Problem description>
Please rewrite the data as a Markdown table, from the line with "You are a GUI" through the end of the data, both included. Use the columns "No." and "Text", skip blank lines, and leave out the pictures.

========

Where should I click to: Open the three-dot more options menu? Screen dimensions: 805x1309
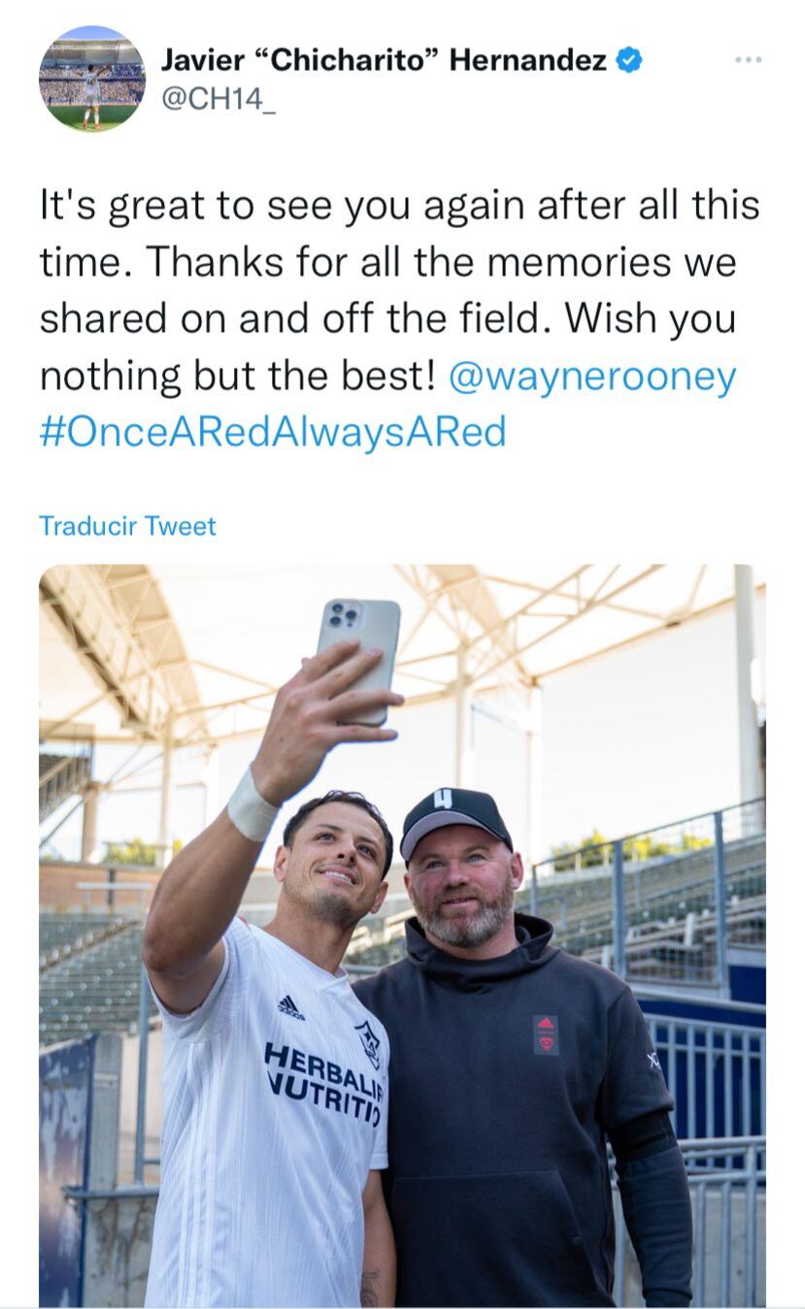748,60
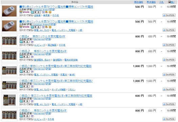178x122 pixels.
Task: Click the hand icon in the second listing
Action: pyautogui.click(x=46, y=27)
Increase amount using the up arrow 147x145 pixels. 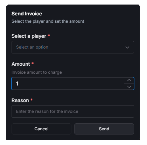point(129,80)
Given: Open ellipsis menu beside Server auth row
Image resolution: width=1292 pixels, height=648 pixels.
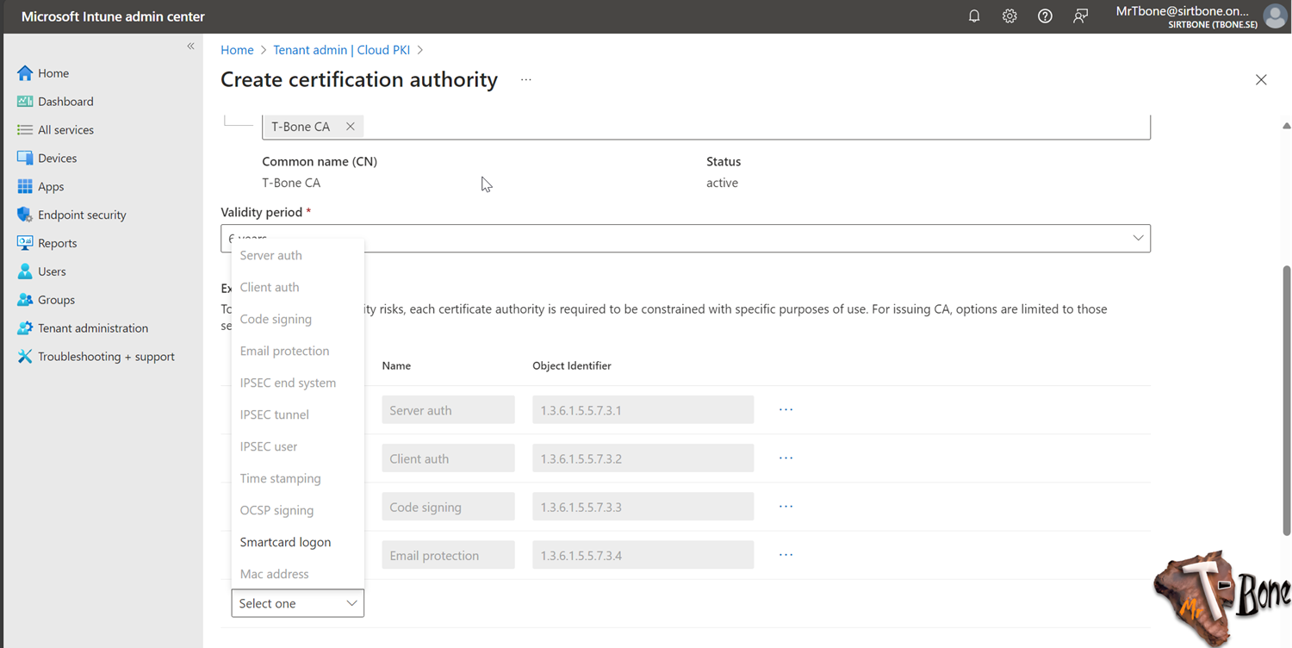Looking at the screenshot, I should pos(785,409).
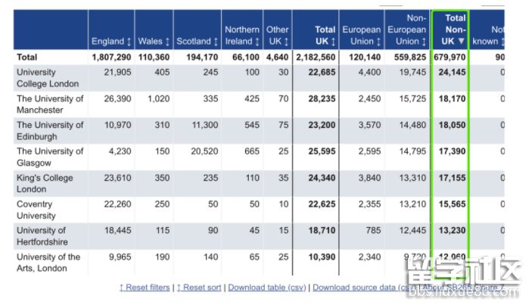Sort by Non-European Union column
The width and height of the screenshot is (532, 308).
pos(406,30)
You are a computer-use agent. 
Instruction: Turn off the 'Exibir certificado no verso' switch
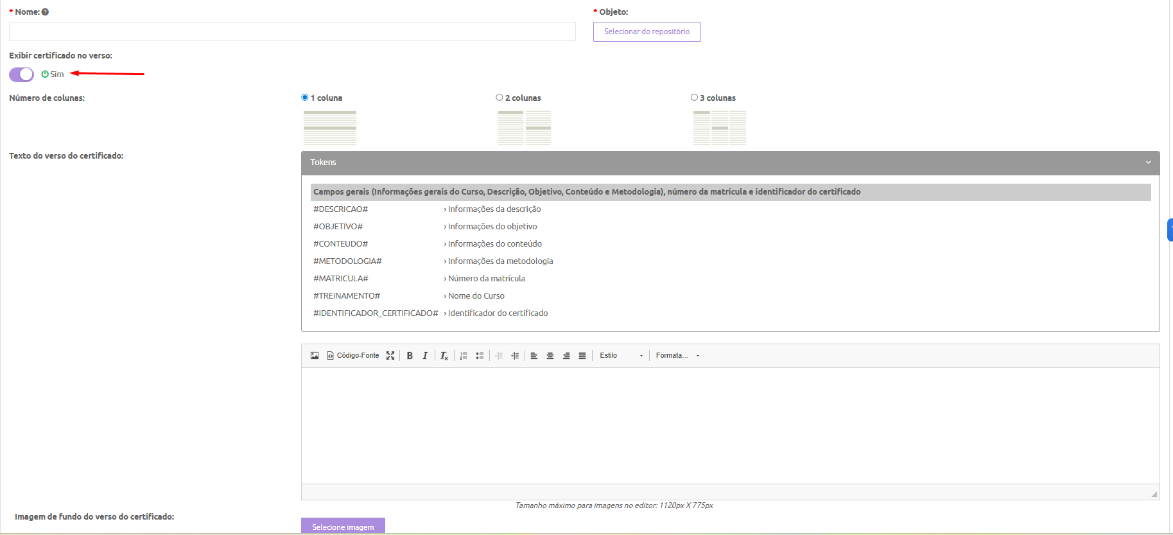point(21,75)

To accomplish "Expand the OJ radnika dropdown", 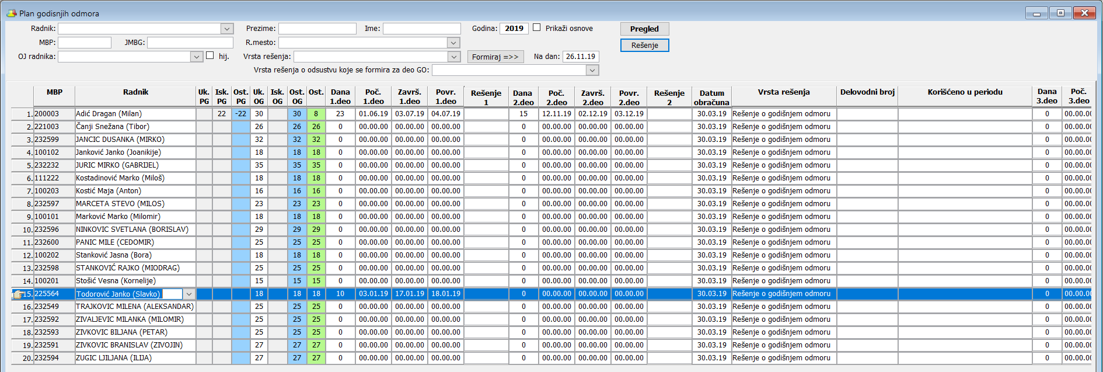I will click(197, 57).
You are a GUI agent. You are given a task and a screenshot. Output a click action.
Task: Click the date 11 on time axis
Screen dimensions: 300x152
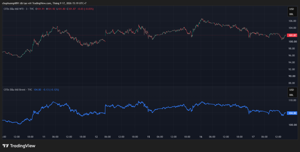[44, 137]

========

Correct output>
| No. | Text |
|---|---|
| 1 | You are a GUI agent. You are given a task and a screenshot. Output a click action. |
| 2 | Task: Click the date 11 on time axis |
| 3 | Screen dimensions: 300x152 |
| 4 | [44, 137] |